The most valuable thing about being a DM major at GC
Greenville College cultivates musicians, artists, photographers, web developers, studio engineers, and music business majors in a way that encourages collaboration in a fantastically balanced little greenhouse. Promo pictures from budding photographers are taken of a band and are then used by the web developer for the new website. An album art concept is dreamed up by an art history major as the music marketing promoter plans the band's release date. The video guys are proposing elaborate music video concepts while the studio engineer is looking for another guinea pig to record now that he has done an album for the lab band. Meanwhile, he tries his hand at running live sound and lights at the event as the rest of the music majors attain concert credit for attending a lab band's performance. I loved playing my part as a web developer, graphic designer, and musician within the musically charged community at GC.
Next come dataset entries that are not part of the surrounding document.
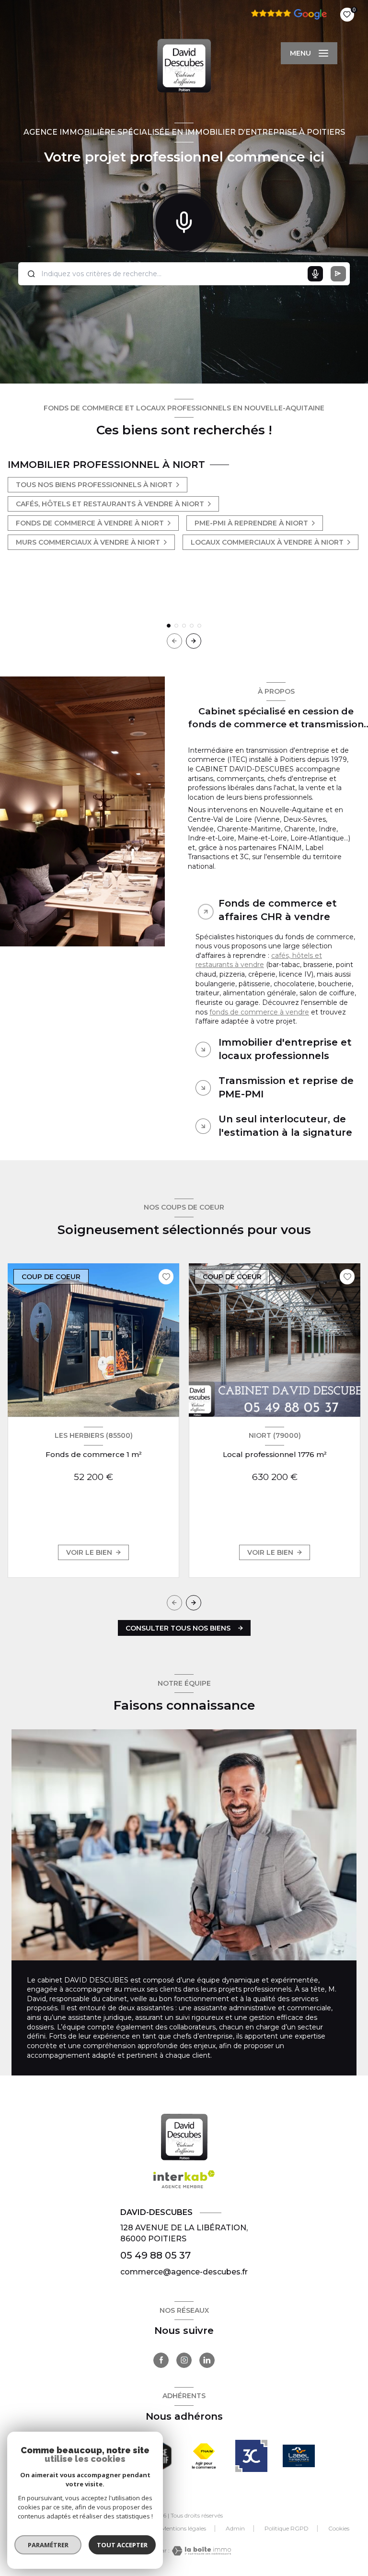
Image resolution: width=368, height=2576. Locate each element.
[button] (193, 641)
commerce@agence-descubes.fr (184, 2271)
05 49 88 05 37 (155, 2255)
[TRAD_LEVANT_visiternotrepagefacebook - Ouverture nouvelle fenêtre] (161, 2360)
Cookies (338, 2528)
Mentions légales (183, 2528)
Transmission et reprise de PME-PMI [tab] (286, 1087)
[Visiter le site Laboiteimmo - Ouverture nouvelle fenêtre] (200, 2551)
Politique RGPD (286, 2528)
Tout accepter (122, 2545)
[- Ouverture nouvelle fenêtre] (204, 2456)
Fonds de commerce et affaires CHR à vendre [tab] (277, 910)
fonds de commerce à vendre (259, 1012)
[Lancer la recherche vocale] (184, 220)
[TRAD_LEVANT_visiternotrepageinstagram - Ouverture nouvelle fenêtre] (184, 2360)
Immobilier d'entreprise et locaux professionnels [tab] (285, 1049)
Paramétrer (48, 2545)
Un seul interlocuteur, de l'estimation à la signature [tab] (285, 1125)
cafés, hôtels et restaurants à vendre (259, 960)
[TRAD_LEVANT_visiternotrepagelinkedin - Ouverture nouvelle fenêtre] (207, 2360)
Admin (235, 2528)
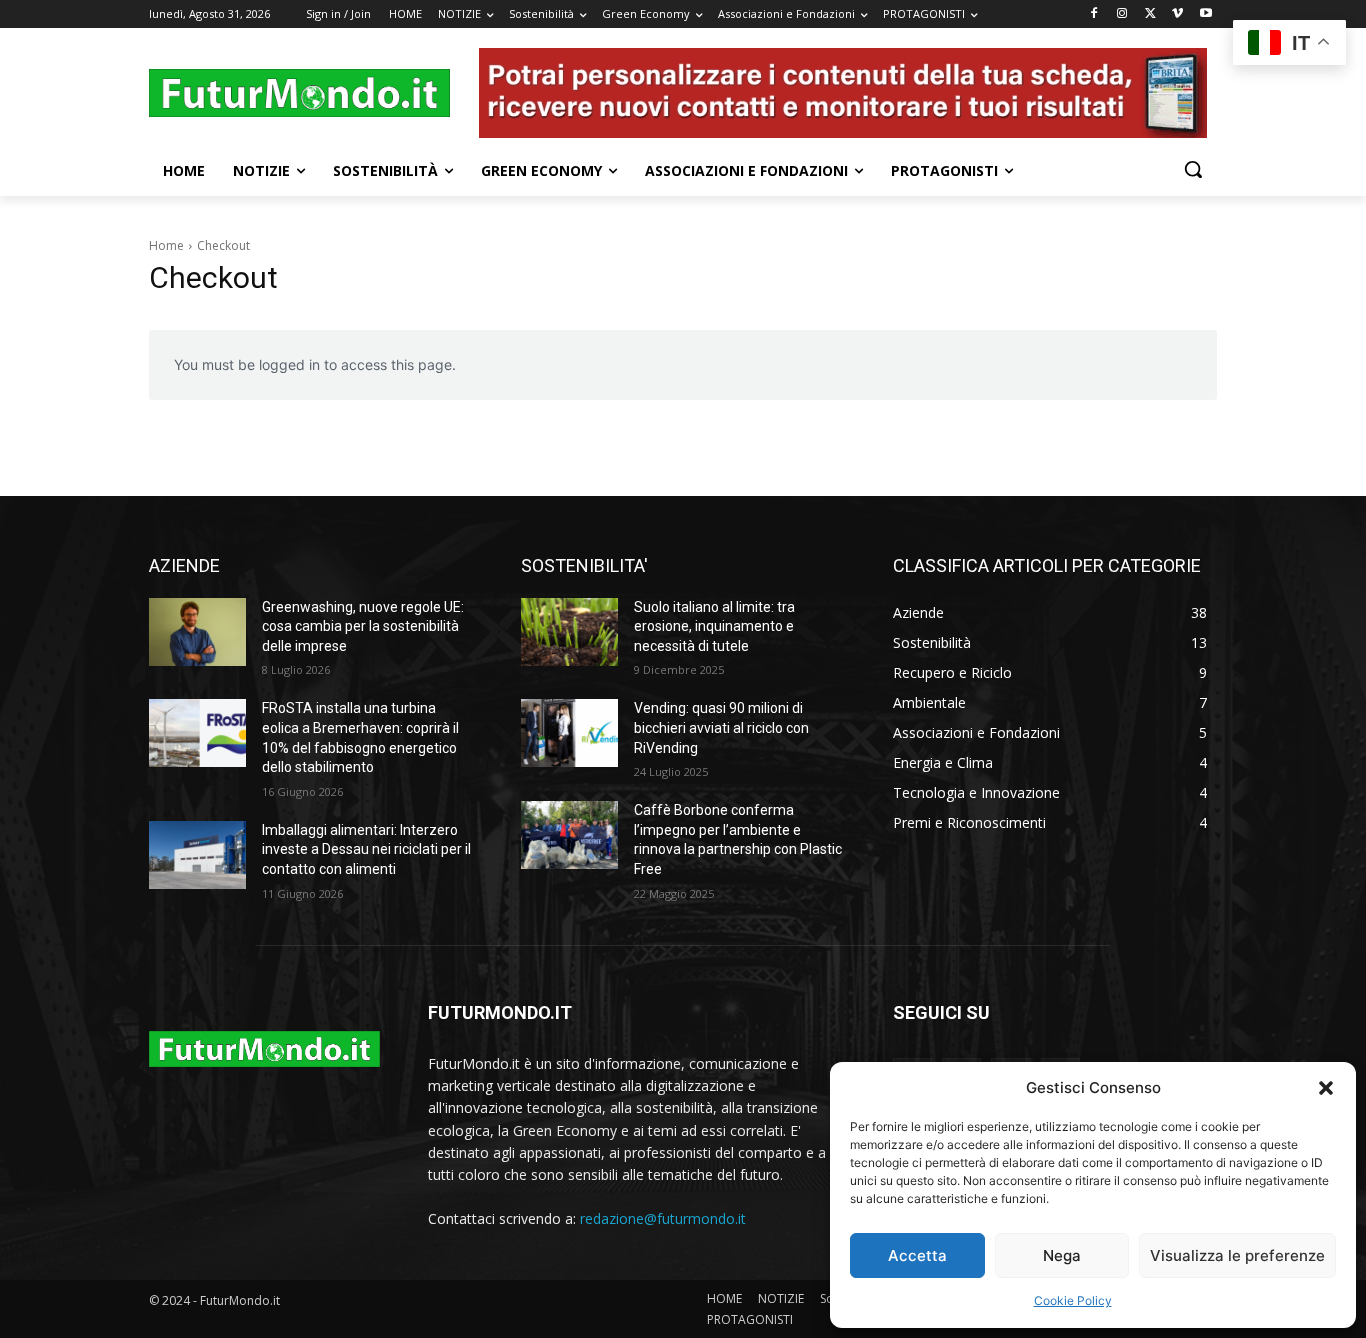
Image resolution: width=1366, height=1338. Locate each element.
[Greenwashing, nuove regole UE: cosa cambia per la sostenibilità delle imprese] (197, 632)
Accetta (917, 1255)
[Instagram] (1122, 14)
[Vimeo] (1177, 14)
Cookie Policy (1073, 1300)
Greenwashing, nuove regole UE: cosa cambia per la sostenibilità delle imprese (363, 626)
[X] (1150, 14)
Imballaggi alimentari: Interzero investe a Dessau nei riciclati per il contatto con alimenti (366, 849)
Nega (1062, 1255)
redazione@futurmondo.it (663, 1218)
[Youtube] (1205, 14)
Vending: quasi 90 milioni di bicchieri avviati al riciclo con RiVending (721, 727)
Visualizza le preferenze (1237, 1255)
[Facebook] (1094, 14)
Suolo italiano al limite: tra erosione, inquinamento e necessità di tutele (714, 626)
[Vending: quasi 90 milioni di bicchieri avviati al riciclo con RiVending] (569, 733)
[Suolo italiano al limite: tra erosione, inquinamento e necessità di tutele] (569, 632)
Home (166, 245)
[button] (1326, 1088)
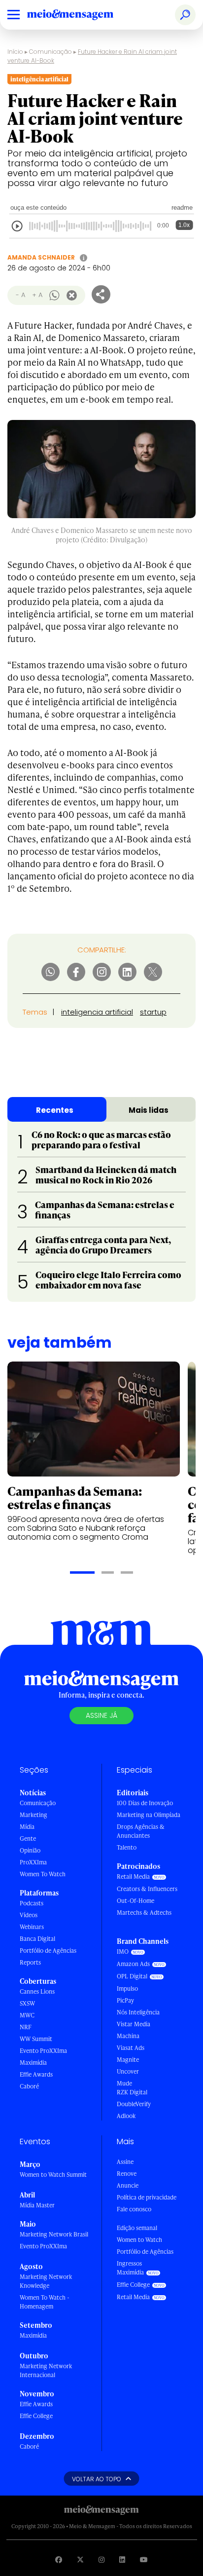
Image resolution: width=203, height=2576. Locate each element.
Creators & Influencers (147, 1889)
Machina (128, 2036)
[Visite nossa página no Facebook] (58, 2559)
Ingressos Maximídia (130, 2267)
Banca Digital (37, 1938)
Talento (126, 1847)
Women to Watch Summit (53, 2174)
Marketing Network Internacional (46, 2370)
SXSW (27, 2003)
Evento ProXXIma (43, 2050)
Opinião (30, 1850)
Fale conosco (134, 2209)
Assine (125, 2162)
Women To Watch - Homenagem (44, 2302)
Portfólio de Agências (48, 1950)
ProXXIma (33, 1862)
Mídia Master (37, 2205)
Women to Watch (139, 2239)
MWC (27, 2015)
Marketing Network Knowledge (46, 2281)
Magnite (128, 2059)
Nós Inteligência (138, 2012)
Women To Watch (43, 1874)
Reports (30, 1962)
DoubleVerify (134, 2104)
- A (20, 295)
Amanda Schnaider (41, 257)
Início (15, 51)
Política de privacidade (146, 2197)
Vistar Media (133, 2024)
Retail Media (133, 1876)
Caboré (29, 2086)
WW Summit (36, 2039)
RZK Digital (132, 2092)
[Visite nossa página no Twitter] (80, 2559)
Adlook (126, 2116)
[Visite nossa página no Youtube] (144, 2559)
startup (153, 1012)
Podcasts (31, 1903)
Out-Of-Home (135, 1900)
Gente (28, 1838)
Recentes (54, 1110)
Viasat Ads (130, 2048)
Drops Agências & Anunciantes (141, 1831)
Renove (126, 2173)
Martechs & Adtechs (144, 1912)
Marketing (33, 1815)
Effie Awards (36, 2074)
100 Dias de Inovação (145, 1803)
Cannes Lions (37, 1991)
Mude (124, 2083)
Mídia (27, 1826)
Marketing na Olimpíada (148, 1815)
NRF (26, 2027)
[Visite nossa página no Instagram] (101, 2559)
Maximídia (33, 2062)
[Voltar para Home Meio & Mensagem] (81, 14)
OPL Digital (132, 1976)
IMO (123, 1951)
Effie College (36, 2416)
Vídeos (28, 1915)
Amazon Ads (133, 1964)
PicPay (125, 2000)
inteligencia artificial (97, 1012)
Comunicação (50, 51)
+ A (37, 295)
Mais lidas (149, 1110)
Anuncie (127, 2185)
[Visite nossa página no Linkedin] (122, 2559)
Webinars (32, 1927)
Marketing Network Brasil (54, 2234)
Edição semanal (137, 2228)
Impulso (127, 1988)
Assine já (101, 1715)
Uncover (128, 2071)
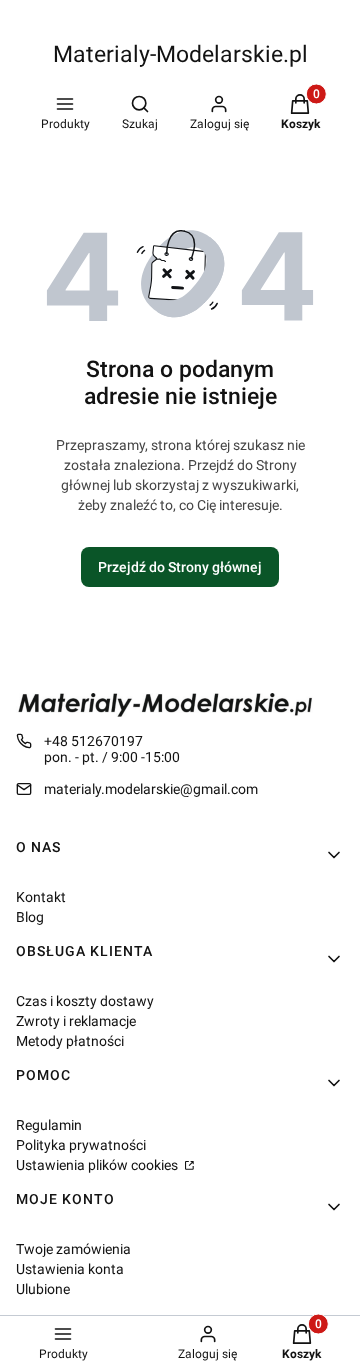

Unique opportunities at GC
Greenville is a small enough school that developing a genuine friendship with a favorite professor is not uncommon. The "big fish in a small pond" principle applies to the point where greater opportunity is not out of the realm of possibility simply because of the competition. This smaller school gave me access, an individual platform, and unique opportunities that I am incredibly grateful for to this day. As an eager Flash developer I was asked to teach a portion of the Advanced Digital Media class during the fall semester of my junior year for internship credit. As a musician my band climbed its way through the "battle of the bands" competition to main stage at Agape Festival. As a senior, only three credits short of a required physics class to graduate, I was able to wave my little red flag hard enough to find two other students in need of the same class and a professor willing to teach it so that I could walk on graduation day. It was those little opportunities that shaped my college career and still make me smile on my days at Greenville College.
What I do now
Since graduating from Greenville College in 2007, I've continued to develop my freelance web design business into a small creative media company called Collective Front. Working from home allows me the flexibility to travel and play music with Photoside Cafe; the group of guys I have played with since our lab band days at GC. I live in Chicago now with my beautiful wife and Greenville College sweetheart, Hadessa.
Personal websites:
Collective Front
www.collectivefront.com
Photoside Cafe
www.photosidecafe.com
Craig's Portfolio
www.craighobson.com
What you should know about Digital Media and Greenville College
With the ever flattening world due to technology it's the right brained creative minds that will shape our future. In my experience, college is no longer about correct answers, grades, or the path to a safe and secure job but rather a four year cultivation period in which responsibility is minimal, time and freedom are excessive, and the opportunity to creatively flourish is optimal. The four years of college and the path that it starts you on is a roller coaster of discovery in which Greenville College and the Digital Media major is a fantastic launching pad.